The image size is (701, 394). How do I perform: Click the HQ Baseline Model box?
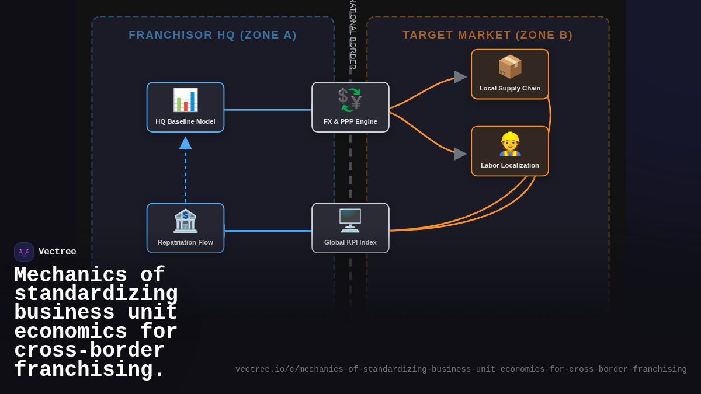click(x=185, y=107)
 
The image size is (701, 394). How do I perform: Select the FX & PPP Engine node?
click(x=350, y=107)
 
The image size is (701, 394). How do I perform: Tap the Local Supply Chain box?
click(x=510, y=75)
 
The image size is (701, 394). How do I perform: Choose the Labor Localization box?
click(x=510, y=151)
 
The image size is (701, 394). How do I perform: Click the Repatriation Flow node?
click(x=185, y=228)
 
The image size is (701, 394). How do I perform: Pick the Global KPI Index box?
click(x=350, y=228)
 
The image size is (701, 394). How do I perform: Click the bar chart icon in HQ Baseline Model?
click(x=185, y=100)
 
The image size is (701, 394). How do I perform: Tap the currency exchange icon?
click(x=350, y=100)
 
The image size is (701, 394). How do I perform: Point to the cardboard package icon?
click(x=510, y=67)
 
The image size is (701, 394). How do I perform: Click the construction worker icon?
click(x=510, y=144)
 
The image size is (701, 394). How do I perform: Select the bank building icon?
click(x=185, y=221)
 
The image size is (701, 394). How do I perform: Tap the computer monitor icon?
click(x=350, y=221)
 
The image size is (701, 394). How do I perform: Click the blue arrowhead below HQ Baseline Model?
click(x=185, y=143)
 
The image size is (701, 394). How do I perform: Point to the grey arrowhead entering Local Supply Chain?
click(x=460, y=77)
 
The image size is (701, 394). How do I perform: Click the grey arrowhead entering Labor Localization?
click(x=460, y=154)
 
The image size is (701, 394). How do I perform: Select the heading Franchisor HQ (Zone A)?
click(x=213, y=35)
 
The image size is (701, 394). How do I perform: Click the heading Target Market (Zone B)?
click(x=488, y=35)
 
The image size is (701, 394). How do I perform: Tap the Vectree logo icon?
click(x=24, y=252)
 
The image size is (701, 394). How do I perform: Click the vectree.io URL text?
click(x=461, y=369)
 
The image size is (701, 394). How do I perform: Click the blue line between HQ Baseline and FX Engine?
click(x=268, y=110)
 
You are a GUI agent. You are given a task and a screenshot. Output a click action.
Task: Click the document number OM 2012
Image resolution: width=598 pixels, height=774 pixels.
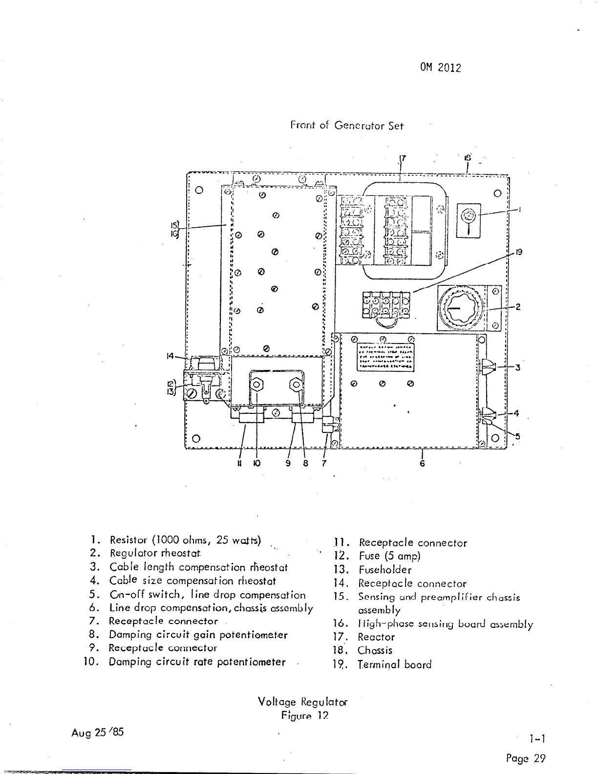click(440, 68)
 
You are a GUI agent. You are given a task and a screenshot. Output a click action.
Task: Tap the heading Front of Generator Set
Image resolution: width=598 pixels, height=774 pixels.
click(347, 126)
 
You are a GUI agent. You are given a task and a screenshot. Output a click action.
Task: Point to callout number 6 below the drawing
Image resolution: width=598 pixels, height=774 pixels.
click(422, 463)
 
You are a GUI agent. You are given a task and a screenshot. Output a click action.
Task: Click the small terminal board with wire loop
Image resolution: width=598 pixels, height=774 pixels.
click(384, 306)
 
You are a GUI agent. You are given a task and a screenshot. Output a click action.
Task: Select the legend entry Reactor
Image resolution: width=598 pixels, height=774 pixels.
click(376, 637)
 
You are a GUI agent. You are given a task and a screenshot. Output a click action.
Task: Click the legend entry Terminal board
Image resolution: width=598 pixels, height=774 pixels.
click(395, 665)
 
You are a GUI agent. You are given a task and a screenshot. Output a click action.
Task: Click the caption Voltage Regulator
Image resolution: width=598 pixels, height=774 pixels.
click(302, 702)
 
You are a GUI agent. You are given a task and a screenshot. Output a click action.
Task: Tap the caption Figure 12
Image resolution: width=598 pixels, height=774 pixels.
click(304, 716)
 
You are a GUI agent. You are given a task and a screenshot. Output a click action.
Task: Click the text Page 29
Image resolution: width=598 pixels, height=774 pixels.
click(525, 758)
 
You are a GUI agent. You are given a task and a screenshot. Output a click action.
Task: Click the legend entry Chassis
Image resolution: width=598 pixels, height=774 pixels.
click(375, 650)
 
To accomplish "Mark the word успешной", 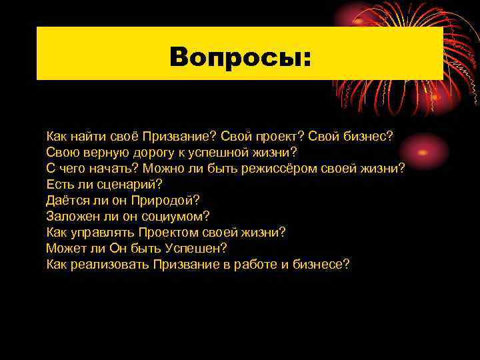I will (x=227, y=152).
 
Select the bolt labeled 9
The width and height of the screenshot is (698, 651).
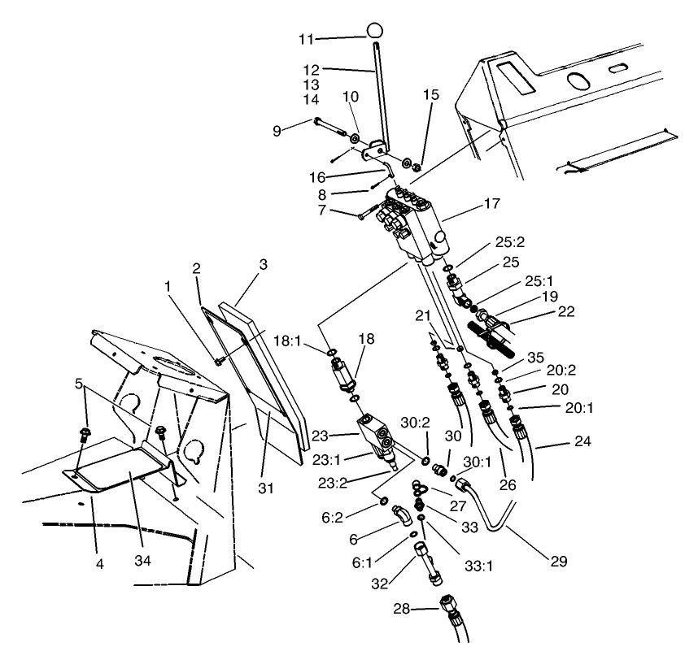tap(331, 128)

--

GIVEN EXERCISE:
Starting at the line that contains "cardboard package icon?" and stopping after the line that contains "click(x=460, y=77)", write out all of those lines again, shifting every coordinate in the answers up by 60 and leaving the rest of the text unchanged.

RESPONSE:
The image size is (701, 394). How do I perform: Point to the cardboard package icon?
click(x=570, y=127)
 
The image size is (701, 394). How do I perform: Click the construction worker icon?
click(x=570, y=204)
 
The image size is (701, 394). How do I perform: Select the bank building icon?
click(x=245, y=281)
 
The image size is (701, 394). How do I perform: Tap the computer monitor icon?
click(x=410, y=281)
 
The image size is (701, 394). How do I perform: Click the blue arrowhead below HQ Baseline Model?
click(x=245, y=203)
 
The image size is (701, 394). How do I perform: Point to the grey arrowhead entering Local Supply Chain?
click(x=520, y=137)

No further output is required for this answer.